Ambush in Aughrim proves Dubs less daunting away from home
Rathnew’s win over St Vincent’s could boost confidence in Wicklow county team
Rathnew arrive on the pitch for Sunday’s Leinster GAA Senior Club Football Championship quarter-final against St Vincent’s in Aughrim, Co Wicklow. Photograph: Tommy Grealy
It’s a rare thing for Wicklow to hold some aces on Dublin football. In beating county and provincial champions St Vincent’s in Aughrim, Rathnew not only ended their stellar record in Leinster but also proved that strength and reputation sometimes count for nothing.
In ways Sunday’s game was a microcosm of the inter-county rivalry: the Wicklow champions were given precious little hope against a club that has won 29 Dublin titles, three of the last four Leinster titles, plus three All-Irelands, most recently in 2014. Most of Rathnew’s key players have actually retired from the intercounty scene, while the St Vincent’s game still hinges around club captain and Dublin’s now five-time All-Ireland winner Diarmuid Connolly.
Indeed, the odds for a Rathnew victory drifted out to 66-1 not long after St Vincent’s hit four points without reply early in the first half (according to those who watch these games with one eye on their betting app). Instead, Rathnew had the Dublin champions exactly where they wanted them.
With echoes of Dublin’s last championship defeat to Donegal, back in 2014, Rathnew simply absorbed everything St Vincent’s threw at them, including Mossy Quinn’s goal on 45 minutes, before finishing with one sustained counter-attack – outscoring them 1-3 to 0-0 in the last quarter.
Still, no one is getting carried away, not least Rathnew manager Harry Murphy, who has served considerable time in Wicklow management with club and county. Nothing is won yet, and Rathnew must get past Kildare champions Moorefield on Sunday week before they can think about winning a Leinster title, a feat only once achieved before, in 2001, when beating then Dublin champions Na Fianna.
What Murphy does believe is that this result adds weight to the claim Dublin teams – club or county – are less daunting when surrendering home advantage. The Leinster Council meet on Wednesday evening to agree on all venues for the 2018 football and hurling championship, including Dublin’s football quarter-final against the winners of Wicklow-Offaly, and Murphy believes that Aughrim should be pencilled in, should of course Wicklow beat Offaly.
“Wouldn’t it be great for Wicklow football to have the Dubs in Aughrim?” says Murphy. “Whoever is playing the Dubs, whether it’s Carlow playing them in Carlow, in the early rounds, get the Dubs down here.

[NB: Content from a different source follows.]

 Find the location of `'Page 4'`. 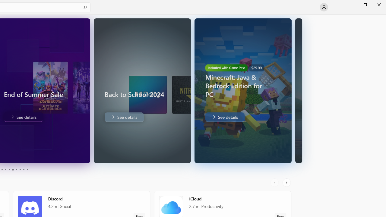

'Page 4' is located at coordinates (5, 170).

“Now, I don’t think we’d beat Dublin if we played them in my kitchen. But get the Dubs down, get the kids of Wicklow in to see them, and promote the game in the weaker counties. But that’s out of my hands.”
Agreement has yet to be reached on any venues for next year’s competition, and, depending on preferences and expected attendances, Dublin could be headed back to Croke Park for the opening game, possibly as a quarter-final double-header with the Meath-Longford game, or the meeting of Kildare and either Louth or Carlow. It may be considered the best way of accommodating the now seven-time defending champions.
On the road
After going 10 years with all their Leinster championship games fixed for Croke Park, Dublin went on the road for their last two opening games – playing Laois in Nowlan Park in 2016, and earlier this year playing Carlow at O’Moore Park in Portlaoise. In both cases Dublin won handy in the end.
Sunday’s game in Aughrim attracted plenty of supporters outside of Rathnew, according to Murphy, and the prospect of playing Dublin there next summer would be a nice fillip for the county, including new Wicklow manager John Evans – even if the capacity of just under 10,000 wouldn’t meet the demand of the expected attendance.
“It was a great win, there were a lot of Wicklow people from different clubs, I saw all the faces there. I’m sure John Evans is saying ‘if we can get that belief into the county team’ it will give everybody a boost.
“When you have the Dublin champions chasing shadows there in the last four or five minutes, that’s some achievement. But it was the battling spirit that got us through. We can all play football when we have the ball. But when they hadn’t got the ball, we worked very, very hard. Every one of the lads played a part. That’s all you can ask for. Our lads are a resilient crowd. They battle right to the end. They believe in themselves. It’s a great trait to have, to fight until the end.”